After thinking about it, I suddenly felt SINGLE, EXTREMELY SINGLE. If I had a man in my life I'm convinced that would have been a different conversation. I actually wouldn't have a problem going away with Best Friend and Hubby. I'm quite happy hanging out with them here why would it be different away for a week and I also enjoy my own time and I wouldn't be with them the whole time because I'd be off doing things I'd want to do. So suddenly there it was, like a slap in the face, my being single has made my friends not want to go on holiday with me.
In the pub tonight I went out with Best Friend and the girl from married couple (This blog is difficult to follow I'm so proud of you if you've made it this far) and this conversation happened.
Best Friend: so we could always go on our easter holiday a different week, so married couple can come too as it wont clash with work stuff.
Gretta: It would still be a bit odd for me to come though
Best Friend: why would it?
Gretta: Well, I'd still be with 2 couples.
Best Friend: I thought you'd be happier with 2 couples
Married person: Gretta, you've never had an issue hanging out with me and hubby when it's just been the 3 of us, this isn't like you!! What's made you think this way?
Gretta: Ok, truth is, I'm sorry Best Friend but what you said on the phone the other night made my singleness an issue.

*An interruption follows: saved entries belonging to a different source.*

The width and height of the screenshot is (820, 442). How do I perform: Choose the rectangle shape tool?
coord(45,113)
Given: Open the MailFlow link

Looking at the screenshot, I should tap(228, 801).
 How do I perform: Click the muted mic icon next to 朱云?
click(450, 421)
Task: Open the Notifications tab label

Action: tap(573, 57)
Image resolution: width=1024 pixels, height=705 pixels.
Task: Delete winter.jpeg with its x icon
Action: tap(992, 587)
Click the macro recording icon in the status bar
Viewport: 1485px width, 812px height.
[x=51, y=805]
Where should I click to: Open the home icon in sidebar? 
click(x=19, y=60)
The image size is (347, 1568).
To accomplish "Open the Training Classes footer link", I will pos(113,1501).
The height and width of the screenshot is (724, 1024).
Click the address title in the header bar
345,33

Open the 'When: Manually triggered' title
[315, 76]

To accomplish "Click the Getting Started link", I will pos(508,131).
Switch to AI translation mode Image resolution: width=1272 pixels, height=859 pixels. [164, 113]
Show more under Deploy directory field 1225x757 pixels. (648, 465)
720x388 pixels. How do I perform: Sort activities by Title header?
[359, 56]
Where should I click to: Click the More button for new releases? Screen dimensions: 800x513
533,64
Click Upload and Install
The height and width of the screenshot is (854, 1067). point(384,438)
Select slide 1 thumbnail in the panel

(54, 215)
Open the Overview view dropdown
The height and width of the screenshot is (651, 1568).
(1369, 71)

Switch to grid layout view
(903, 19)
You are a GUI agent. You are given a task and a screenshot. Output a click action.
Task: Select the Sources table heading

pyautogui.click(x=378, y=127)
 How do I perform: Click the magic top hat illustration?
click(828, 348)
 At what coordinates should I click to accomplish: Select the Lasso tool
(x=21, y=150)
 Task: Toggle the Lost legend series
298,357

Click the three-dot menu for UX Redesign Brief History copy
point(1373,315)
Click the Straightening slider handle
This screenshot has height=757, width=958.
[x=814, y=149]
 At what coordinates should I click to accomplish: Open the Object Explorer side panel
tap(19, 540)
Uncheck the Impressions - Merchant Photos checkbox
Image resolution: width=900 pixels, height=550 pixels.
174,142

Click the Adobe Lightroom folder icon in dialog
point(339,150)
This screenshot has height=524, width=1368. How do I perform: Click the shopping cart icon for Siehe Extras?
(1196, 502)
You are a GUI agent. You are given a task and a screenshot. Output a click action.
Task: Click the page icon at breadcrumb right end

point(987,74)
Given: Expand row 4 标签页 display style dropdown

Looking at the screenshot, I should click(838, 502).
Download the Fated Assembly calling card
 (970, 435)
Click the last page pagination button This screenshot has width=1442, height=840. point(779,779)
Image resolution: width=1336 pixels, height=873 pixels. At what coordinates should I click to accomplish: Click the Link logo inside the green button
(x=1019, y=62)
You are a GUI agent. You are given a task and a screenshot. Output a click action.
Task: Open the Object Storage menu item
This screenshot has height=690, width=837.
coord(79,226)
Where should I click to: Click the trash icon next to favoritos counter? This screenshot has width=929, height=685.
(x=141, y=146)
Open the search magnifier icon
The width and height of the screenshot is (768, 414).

You'd see I'd not have a problem going away with just you and hubby, you guys are my friends and ok you're married friends but I'd do my own thing alot of the time anyway, so I came away feeling that me being single was an issue, but not an issue for me but an issue for you.
Best Friend: I'm sorry I didn't realise you felt that way, I thought you wouldn't want to go away with me and hubby alone, I thought I was doing you a favour.
Gretta: I know thats why you did it and I know you didn't mean any harm by it but I just came away feeling like you guys thought I'd be a gooseberry, and whether I go away with 1 couple or 2 couples, I guess I figure I'd still be thought of as the gooseberry.
Anyway, she was really apologetic and I probably will go away with the 2 couples some time after easter. The thing is I totally understand where she was coming from, but where she was coming from made my singleness an issue and to me it isn't! The thing is, I could be single for a heck of a lot longer yet so I'm glad it's all out in the open, I'm just now feeling like I've probably made best friend feel bad, but that wasn't what I wanted to do, it was just it's not like me to be bothered about hanging out with couples or going away with couples, but for some reason it was a problem but not for me!!!
I dunno, I just guess as people grow up things change, part of me wishes I do have a bloke in my life so it would be 6 couples going away, the other part of me thinks why the crap should it matter.
Does this post make sense to anyone, can anyone relate to how I'm feeling or am I alone on this?

2 Comments:

Blogger A Lil' Irish Lass said...

You're not alone. Other than the year and a half I was with Beave, I was ALWAYS the single friend. I just refused to let it be an issue. I hung out with all my paired up friends and had a blast. Sometimes I ran into trouble because I tend to be better friends with guys than with girls, so I would often side with the boyfriends - but other than that, it was good. I think that being vocal about it is key. Communicate to your friends that your singleness is not an issue for you and you don't want it to be an issue for them.

Just keep doing what you're doing.

9:13 PM  
Blogger Scotty said...

It sounds like it wasnt a problem before, so you shouldnt make it one now! If they are trying to make it a big deal, then you should tell them that it isnt, and go on your trip.

I am sure you would have an awesome time!